The Southern Sudan government is purchasing 10 Mi-17 military transport helicopters from Kazan, a Russian company, for a total cost of $75 million, according to a March 2009 supplement to a May 2007 contract between the two parties. The contract was signed on behalf of South Sudan by the SPLA chief of staff, James Hoth Mai.
Nine of the helicopters are the “standard transport” Mi-17-V5 models, which according to Kazan’s website can carry up to 36 passengers. The other is a “VIP” Mi-172 , which can carry up to 11 in executive comfort and fashion.
The first shipment of 4 Mi-17-V5 helicopters was to land at Entebbe Airport in Uganda on August 12 aboard an Antonov AN-124 airlift jet, according to communication between the two parties early that month.
The delivery had been delayed from the May 2010 delivery date stated in the contract. The original time frame had the third and final shipment arriving in September.
A spokesman for the Sudan Armed Forces said that the Khartoum authorities were aware of the purchase, but said that they were assured by South Sudan’s leaders that the aircraft were only for civilian use.
The spokesman for SPLA, Lieutenant General Kuol Deim Kuol, refused to comment. The spokesman for the Southern Sudan government, Minister of Information Barnaba Marial Benjamin denied the region had acquired any helicopters.
The Mi-17 is a popular export model of a Russian helicopter design first used to in its 1979 invasion of Afghanistan. While not an attack helicopter like an Mi-24, the Mi-17 can be used for crude offensive purposes if outfitted with guns or bombs.
Since its inception in 1983, the Sudan People’s Liberation Army – which started as a rebel movement but became South Sudan’s official military following a 2005 peace deal – has operated only as a ground force.
The purchase follows a steady stream of military purchases by both parties of the 2005 Comprehensive Peace Agreement, which ended the second of two long civil wars between north and south Sudan.
The CPA was supposed to curb the re-armament of both sides by effectively giving each side a veto power over any new significant purchases by a Joint Defense Board. But according to research conducted by the Geneva-based Small Arms Survey, the JDB in practice has played little role scrutinizing purchases.

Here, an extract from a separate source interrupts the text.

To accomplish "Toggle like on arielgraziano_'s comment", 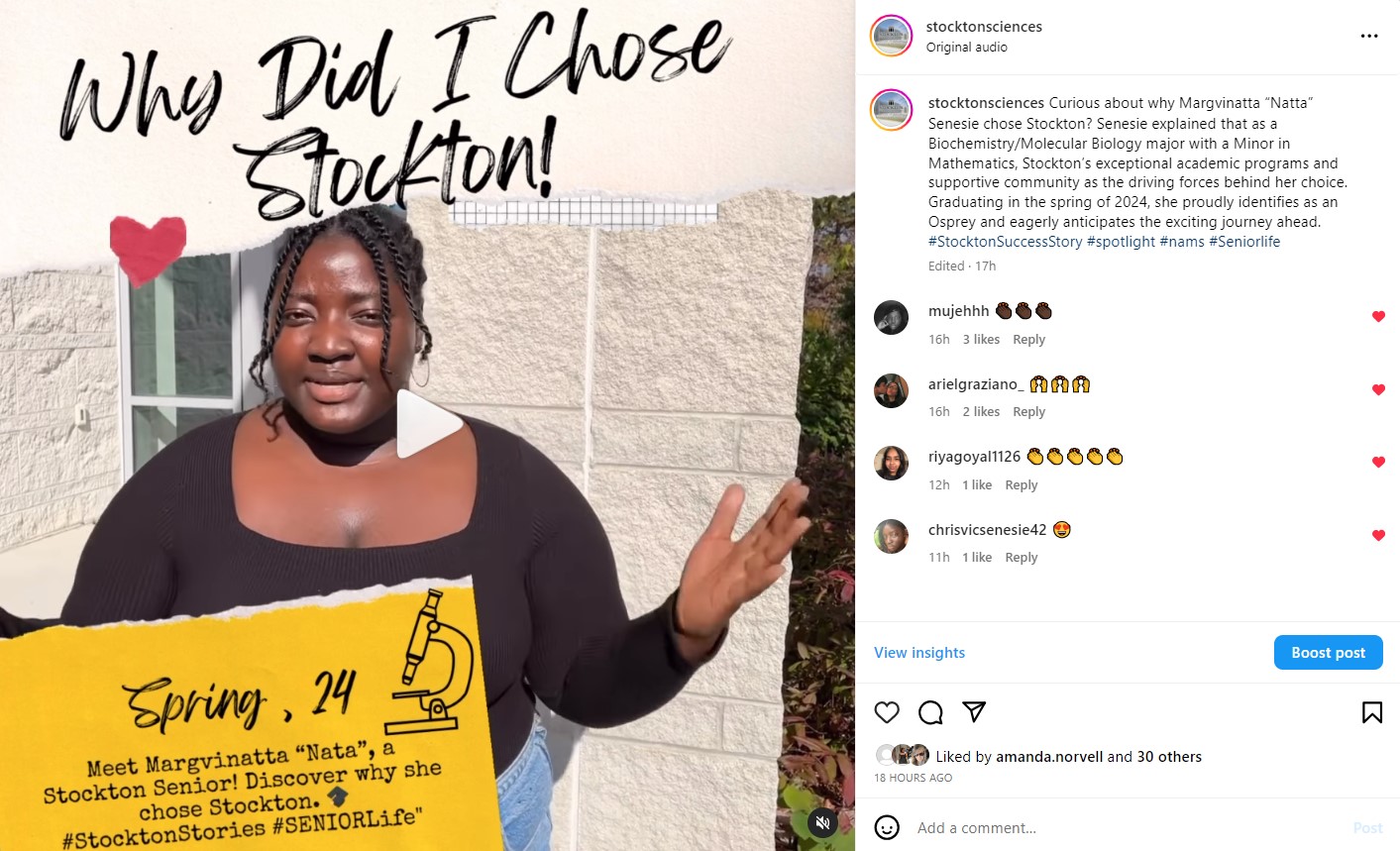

“This is probably a technical violation if it is being imported by the SPLA, and since it is equipment that could be used for military purposes,” said EJ Hogendoorn, Horn of Africa project director for the Brussels-based International Crisis Group.

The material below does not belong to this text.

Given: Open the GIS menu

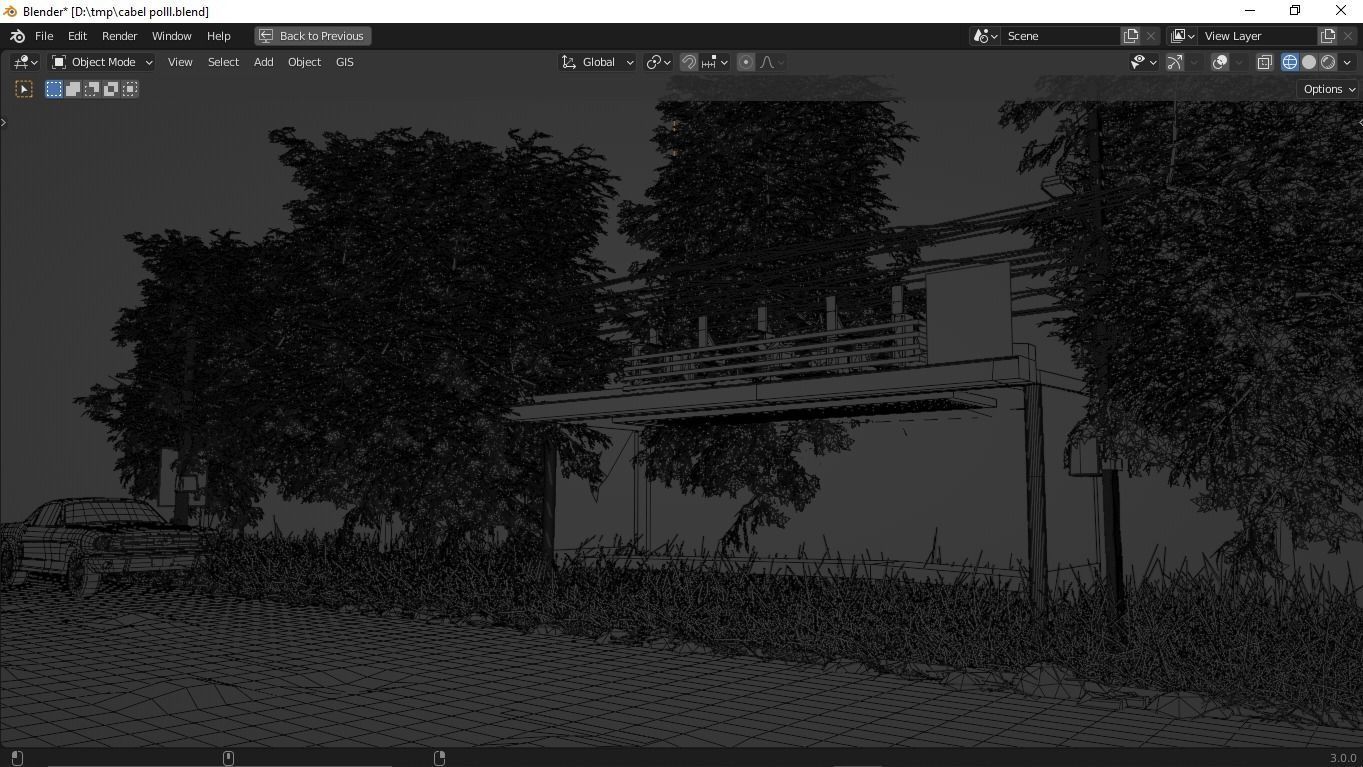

“But it is not a gross violation,” he said, pointing out that both sides have been actively re-arming since the CPA, with the north’s stockpile drastically dwarfing that of the south.
The north-south border areas in Sudan, where most of the country’s known oil reserves lie, are becoming increasingly militarized and tense as the January referendum nears, according to an ICG report released yesterday. Border demarcation has yet to take place.
Preparations for the January referendum are far behind schedule, and registration has not yet begun. Southern Sudan’s leaders have warned that any delay of the vote would constitute an acceptable breach of the peace agreement.